Given its age and uneven geography, there are countless gravestones that have collapsed free of any human influence. But Gordon doesn’t believe age alone is the reason for all the damage. She says the Old Brick Church Cemetery and another behind the Armory are at least as old but in better condition.
And the cemetery has been vandalized in the past, she said.
“I know it’s been done before but they couldn’t find who did it. The town’s founding fathers heard about the damage and tried to reset some of the stones, but you can still see the damage.”

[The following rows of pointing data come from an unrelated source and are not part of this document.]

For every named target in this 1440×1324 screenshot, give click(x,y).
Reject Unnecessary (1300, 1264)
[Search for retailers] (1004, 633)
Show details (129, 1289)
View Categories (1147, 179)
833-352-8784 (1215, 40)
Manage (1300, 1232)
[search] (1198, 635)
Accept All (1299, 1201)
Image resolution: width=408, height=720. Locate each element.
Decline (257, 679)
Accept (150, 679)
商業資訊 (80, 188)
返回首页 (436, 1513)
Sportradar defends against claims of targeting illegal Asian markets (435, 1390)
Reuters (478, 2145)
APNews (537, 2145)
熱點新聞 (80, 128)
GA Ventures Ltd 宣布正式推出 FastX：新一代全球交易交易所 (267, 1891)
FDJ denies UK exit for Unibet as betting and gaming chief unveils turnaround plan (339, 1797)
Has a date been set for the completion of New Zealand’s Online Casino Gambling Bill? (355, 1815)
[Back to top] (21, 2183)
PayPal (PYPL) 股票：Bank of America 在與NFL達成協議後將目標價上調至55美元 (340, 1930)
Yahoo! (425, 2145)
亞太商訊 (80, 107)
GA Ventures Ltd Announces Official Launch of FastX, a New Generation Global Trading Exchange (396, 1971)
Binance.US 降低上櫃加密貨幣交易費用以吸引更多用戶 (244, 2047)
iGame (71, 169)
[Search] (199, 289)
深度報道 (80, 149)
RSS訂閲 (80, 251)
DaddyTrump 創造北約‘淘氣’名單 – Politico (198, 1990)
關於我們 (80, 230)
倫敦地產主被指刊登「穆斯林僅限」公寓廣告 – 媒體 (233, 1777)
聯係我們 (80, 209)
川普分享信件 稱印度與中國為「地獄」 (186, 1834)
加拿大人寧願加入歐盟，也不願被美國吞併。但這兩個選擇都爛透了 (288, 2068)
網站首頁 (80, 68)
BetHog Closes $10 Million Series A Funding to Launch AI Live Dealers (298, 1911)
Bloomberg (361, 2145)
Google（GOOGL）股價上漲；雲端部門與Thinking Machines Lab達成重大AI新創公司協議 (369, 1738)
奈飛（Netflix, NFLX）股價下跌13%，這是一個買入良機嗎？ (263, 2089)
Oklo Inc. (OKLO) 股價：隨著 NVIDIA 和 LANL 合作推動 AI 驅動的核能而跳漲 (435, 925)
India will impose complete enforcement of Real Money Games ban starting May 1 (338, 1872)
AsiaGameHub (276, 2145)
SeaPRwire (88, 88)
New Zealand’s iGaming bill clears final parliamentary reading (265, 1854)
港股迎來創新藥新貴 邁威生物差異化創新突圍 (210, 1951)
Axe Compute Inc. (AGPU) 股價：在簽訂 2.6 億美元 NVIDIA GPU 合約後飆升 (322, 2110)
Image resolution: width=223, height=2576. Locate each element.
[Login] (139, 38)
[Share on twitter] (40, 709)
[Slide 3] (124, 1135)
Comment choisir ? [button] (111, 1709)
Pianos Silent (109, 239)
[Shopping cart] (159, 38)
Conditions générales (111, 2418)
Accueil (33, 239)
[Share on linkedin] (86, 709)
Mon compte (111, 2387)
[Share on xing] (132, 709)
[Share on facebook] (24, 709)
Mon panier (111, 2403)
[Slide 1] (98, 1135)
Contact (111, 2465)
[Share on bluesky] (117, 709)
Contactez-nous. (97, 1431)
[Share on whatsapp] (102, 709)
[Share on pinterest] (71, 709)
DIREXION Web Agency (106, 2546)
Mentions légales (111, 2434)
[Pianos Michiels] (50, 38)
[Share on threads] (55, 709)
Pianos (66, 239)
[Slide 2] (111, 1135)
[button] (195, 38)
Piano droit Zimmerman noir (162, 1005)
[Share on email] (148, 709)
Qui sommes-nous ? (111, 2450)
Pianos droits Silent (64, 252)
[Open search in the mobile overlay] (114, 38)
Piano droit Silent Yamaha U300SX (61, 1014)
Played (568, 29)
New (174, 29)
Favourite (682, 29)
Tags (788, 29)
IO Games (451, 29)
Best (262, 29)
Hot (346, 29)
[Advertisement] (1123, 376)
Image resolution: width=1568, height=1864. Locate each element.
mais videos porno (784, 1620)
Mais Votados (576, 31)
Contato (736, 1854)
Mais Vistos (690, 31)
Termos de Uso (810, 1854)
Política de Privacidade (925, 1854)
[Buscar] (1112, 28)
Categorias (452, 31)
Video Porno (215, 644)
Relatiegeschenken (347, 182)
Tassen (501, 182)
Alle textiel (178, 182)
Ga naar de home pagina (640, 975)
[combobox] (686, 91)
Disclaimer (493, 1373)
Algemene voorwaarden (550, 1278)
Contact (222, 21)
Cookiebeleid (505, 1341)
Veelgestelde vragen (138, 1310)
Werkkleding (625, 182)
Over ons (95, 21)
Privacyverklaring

She said the cemetery has been a haunt of local teenagers for the last two or three generations. A place youth can escape the peering eyes of parents and engage in youthful indiscretions. Even Gordon admits to having partied there as a youth, but the difference she says, is her generation wasn’t destructive or disrespectful.
Jane Hewitt, whose house is on Maple Street, adjacent the cemetery, said there are teenagers in the cemetery two or three times a week, often in the early morning hours.
“They’re up there at 12, 1, 2 in the morning. And they aren’t 12-year-olds. They are 17 and 18 years old, partying. They did lots of damage, terrible damage, three years ago, but they never caught anyone” said Hewitt, who used to occasionally walk through the cemetery but doesn’t get out anymore.
The police have asked residents of the street to call when kids are up there, but most of the time it goes unreported, she said. Whitehall Police Chief Matt Dickinson said the department hasn’t had any complaints on Maple or Smith Streets in more than a month.
Village officials said they haven’t received complaints of any recent damage in the cemetery.
Stephanie LaChappelle did say landscapers have uncovered some damaged gravestones that had been lost under vegetation, but hadn’t heard of any new destruction.
Neither had Mayor Peter Telisky, although he said he’d look into it.
For her part, Gordon would just like to see the damage stop.
“It upsets me when I have to tell people I couldn’t find the gravestone because they were tipped over,” she said.